Jérôme Grivel s’intéresse à la faculté des corps, ou des sculptures qu’il construit, à répondre à des situations contraintes, à la recherche de ce point de rupture à partir duquel un état bascule dans un autre. S’agissant de ses Improvisations architecturales, l’affaire est entendue : cette série, initiée dès 2009, est composée de structures complexes qui, construites avec des matériaux non appropriés, finissent par s’effondrer. On contemple alors le résultat de la contorsion opérée par la matière — les tiges de métal plient mais ne rompent pas — sous l’effet de forces physiques qui accueillent un aléa.
Avec le spectateur, évidemment, la question se corse, puisqu’à l’effet mécanique se substitue la question du choix, de la prise de décision voire de la créativité. Les Structures déambulatoires de l’artiste attendent, donc, d’être complétées par les visiteurs. Il s’agit cette fois d’un assemblage de barres d’acier qui s’apparente à l’ossature d’un labyrinthe à contre‑emploi, puisque l’on ne peut s’y perdre. Ces formes strictement géométriques, minimales, ne débordent pas leur fonction de « cadre ». Mais un cadre transparent, à rebours de nos sociétés de contrôle basées sur l’induction de contraintes qui conditionnent nos modes de vie et de pensée. « Je m’intéresse à la façon dont les corps peuvent, dans une situation donnée, retrouver un espace de liberté à l’intérieur, la subir ou la détourner », explique Jérôme Grivel.
La liberté n’est pas sans choix et sans doute pas sans résistance, dans l’espace normé qu’est aussi le lieu d’exposition. Pièce de repos (2013) se présente ainsi comme un espace « semi privé », délimité par des structures de lattes en bois le dévoilant aux regards extérieurs : il offre la possibilité au spectateur de s’allonger sur une stèle légèrement inclinée, la tête plus basse que les pieds, pour entendre en direct le son à peine amplifié de l’espace d’exposition.

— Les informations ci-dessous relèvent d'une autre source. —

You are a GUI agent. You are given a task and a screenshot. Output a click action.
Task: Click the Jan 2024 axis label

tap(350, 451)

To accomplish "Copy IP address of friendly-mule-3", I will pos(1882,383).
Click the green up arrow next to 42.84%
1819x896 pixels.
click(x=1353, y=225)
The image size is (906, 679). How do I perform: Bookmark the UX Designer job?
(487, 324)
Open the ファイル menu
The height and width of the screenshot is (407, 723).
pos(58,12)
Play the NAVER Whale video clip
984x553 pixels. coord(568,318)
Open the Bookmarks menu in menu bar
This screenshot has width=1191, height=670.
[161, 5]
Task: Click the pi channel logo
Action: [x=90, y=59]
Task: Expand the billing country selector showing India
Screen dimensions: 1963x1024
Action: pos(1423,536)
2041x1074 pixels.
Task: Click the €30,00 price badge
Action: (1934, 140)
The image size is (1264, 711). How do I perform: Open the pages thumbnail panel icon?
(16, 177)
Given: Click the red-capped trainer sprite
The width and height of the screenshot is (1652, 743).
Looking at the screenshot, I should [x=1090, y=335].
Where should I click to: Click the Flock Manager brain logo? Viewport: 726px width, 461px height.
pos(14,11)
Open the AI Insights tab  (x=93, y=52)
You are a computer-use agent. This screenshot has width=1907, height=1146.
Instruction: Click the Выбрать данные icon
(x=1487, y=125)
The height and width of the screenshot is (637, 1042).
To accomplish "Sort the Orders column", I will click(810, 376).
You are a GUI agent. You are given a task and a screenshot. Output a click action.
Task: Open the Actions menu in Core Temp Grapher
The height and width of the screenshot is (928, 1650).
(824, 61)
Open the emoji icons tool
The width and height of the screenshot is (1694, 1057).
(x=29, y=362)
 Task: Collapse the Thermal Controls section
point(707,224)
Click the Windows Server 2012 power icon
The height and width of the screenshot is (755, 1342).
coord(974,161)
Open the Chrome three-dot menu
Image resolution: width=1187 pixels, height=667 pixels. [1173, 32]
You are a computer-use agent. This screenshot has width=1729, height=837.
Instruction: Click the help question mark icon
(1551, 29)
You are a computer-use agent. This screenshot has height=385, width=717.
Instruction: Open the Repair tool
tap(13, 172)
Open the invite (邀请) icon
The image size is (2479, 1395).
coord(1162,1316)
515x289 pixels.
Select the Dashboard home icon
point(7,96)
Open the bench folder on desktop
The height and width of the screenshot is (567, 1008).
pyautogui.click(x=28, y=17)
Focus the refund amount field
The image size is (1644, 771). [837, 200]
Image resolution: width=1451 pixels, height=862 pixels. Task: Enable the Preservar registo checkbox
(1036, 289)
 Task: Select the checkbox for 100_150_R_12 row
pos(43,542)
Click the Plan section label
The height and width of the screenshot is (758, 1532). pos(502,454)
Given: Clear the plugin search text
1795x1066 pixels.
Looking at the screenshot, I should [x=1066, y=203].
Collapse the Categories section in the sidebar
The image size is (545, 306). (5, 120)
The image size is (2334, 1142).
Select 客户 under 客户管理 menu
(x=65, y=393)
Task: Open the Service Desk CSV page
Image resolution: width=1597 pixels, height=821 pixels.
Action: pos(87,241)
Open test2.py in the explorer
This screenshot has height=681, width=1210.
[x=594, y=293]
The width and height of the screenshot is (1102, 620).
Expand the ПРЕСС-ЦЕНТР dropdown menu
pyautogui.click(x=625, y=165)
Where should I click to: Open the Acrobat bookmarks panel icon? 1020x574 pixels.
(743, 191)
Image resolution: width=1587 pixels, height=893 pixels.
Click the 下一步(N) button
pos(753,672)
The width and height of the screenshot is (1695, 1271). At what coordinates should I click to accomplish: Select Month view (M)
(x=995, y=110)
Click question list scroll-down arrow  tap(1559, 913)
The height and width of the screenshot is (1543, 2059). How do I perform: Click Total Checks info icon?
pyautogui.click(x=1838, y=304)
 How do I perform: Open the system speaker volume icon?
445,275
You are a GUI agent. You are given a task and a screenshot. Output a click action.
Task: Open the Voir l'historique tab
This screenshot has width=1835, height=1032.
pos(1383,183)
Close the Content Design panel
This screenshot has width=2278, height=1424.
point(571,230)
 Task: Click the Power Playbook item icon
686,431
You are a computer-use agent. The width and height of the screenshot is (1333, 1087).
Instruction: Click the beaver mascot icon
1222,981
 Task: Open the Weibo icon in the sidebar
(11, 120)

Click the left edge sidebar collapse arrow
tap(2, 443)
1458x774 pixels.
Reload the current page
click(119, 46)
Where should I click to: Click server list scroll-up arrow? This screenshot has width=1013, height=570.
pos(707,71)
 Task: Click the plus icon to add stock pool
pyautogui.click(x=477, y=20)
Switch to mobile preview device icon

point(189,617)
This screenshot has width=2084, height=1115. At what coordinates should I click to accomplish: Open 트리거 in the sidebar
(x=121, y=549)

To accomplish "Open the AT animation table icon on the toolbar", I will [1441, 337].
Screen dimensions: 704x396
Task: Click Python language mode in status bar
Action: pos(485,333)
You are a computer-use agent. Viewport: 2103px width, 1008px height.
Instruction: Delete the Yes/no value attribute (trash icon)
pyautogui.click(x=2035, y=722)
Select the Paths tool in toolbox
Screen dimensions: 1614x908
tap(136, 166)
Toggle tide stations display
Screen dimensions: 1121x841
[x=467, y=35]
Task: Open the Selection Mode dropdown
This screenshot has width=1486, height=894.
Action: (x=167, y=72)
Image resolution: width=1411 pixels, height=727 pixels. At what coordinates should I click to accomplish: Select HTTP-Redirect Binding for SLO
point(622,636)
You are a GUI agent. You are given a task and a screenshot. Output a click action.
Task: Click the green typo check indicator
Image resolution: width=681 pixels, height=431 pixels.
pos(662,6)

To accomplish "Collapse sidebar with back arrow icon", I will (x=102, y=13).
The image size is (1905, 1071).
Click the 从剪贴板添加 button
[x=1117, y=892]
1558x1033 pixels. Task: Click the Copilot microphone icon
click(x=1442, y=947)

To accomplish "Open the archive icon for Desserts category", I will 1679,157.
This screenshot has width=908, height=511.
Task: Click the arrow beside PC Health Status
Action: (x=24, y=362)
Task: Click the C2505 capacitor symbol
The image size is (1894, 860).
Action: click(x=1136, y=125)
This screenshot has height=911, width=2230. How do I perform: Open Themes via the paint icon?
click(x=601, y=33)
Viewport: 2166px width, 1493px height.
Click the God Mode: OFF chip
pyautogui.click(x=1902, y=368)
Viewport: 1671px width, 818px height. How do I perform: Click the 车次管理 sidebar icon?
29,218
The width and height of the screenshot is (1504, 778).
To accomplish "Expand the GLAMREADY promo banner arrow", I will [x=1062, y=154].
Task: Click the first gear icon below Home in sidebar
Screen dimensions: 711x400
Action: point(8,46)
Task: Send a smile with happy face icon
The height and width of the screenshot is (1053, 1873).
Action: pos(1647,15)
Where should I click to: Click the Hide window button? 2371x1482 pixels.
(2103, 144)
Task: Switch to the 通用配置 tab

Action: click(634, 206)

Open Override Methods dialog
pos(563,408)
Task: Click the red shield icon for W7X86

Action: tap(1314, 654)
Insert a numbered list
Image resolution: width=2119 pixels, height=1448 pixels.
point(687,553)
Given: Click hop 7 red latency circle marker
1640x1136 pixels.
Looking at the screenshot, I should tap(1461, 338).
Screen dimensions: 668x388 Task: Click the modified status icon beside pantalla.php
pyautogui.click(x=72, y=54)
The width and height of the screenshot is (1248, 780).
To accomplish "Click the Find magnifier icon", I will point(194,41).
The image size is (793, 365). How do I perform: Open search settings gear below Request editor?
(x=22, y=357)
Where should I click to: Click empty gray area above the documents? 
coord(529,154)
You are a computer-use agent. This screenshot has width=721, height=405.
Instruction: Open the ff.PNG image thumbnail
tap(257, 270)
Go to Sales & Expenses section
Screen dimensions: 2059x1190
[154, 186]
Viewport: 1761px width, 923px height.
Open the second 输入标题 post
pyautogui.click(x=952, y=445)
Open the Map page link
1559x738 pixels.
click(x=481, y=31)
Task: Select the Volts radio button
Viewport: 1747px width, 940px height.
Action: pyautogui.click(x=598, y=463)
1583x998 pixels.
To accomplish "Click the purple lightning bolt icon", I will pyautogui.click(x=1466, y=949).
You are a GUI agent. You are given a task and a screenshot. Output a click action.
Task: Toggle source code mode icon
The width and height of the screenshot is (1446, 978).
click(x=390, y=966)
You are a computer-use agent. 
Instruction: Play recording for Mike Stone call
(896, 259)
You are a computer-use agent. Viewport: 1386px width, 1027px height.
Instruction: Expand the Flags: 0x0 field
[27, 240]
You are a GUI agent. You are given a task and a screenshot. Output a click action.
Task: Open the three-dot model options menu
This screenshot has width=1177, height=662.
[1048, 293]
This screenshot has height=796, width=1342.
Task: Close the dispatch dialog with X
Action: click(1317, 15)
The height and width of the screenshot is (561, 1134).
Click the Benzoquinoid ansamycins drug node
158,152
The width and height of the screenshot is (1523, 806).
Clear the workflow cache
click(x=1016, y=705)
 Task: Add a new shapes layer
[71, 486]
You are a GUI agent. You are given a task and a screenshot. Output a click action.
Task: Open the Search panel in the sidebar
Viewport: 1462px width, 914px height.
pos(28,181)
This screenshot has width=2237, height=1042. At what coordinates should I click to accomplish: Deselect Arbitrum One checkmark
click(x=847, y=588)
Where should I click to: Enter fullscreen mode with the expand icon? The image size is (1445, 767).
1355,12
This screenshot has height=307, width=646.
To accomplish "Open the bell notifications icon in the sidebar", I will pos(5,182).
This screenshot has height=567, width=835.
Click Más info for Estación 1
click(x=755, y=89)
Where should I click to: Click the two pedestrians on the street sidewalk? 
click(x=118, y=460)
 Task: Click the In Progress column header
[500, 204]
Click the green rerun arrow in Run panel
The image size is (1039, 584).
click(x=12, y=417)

Enfin à ce jeu là, Jérôme Grivel ne s’épargne pas lui-même. Dans un cycle de vidéos consacré au thème du cri, on le voit s’égosiller tout en retenant le son de sa propre voix jusqu’à épuisement (Parabole #3, 2015). Ou, doté d’un casque et d’un micro connectés en circuit fermé, se hurler dans les oreilles à n’en plus pouvoir (Parabole #2, 2010). Il s’agit bien, ici, d’habiter la contrainte — puisqu’il y a toujours un cadre — et par là même d’exister, c’est-à-dire étymologiquement de « se tenir hors » d’une illusoire autonomie. Et explorer les limites.